Copy, from the data below, each line that has the word "agent".
*** GIVEN RECORDS Section Begins ***
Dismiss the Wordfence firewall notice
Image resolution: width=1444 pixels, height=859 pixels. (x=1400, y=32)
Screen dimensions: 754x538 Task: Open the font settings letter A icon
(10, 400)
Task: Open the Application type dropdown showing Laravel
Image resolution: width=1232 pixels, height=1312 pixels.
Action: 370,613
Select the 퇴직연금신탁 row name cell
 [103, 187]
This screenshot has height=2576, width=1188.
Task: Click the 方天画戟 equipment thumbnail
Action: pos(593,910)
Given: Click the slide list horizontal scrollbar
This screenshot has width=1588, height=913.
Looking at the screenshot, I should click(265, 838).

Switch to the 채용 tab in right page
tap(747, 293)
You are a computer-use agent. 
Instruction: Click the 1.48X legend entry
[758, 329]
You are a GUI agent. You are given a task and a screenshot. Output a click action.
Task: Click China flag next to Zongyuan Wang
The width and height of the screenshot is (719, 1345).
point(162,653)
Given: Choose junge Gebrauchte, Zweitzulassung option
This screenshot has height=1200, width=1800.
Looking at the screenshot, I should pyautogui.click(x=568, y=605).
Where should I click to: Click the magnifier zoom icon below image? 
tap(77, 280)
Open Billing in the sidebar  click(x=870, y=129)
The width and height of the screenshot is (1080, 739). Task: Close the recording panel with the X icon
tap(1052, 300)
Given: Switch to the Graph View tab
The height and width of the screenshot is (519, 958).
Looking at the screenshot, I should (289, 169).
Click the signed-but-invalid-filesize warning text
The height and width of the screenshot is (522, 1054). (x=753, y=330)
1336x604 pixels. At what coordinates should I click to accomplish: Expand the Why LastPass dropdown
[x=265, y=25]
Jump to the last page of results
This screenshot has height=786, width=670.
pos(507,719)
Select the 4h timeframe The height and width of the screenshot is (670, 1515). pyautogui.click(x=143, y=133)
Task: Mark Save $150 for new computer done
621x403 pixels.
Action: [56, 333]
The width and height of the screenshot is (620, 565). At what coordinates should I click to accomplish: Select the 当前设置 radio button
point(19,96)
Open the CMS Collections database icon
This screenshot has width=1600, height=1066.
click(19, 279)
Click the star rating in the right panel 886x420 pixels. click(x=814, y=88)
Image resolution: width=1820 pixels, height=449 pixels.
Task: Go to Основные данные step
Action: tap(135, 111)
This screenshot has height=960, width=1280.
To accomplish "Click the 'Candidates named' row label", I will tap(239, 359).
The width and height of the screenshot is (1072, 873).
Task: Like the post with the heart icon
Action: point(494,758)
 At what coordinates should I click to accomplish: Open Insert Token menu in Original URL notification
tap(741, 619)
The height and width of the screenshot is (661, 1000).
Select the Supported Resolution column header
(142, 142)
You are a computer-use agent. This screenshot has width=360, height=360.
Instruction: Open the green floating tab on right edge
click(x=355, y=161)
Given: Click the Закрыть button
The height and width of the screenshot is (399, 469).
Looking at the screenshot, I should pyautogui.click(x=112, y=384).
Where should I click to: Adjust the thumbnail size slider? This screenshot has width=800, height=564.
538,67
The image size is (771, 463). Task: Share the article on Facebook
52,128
*** GIVEN RECORDS Section Ends ***
ANSWER TO THE PROBLEM:
You are a computer-use agent. 
You are a GUI agent. You are given a task and a screenshot. Output a click action.
You are a computer-use agent. This screenshot has width=360, height=360.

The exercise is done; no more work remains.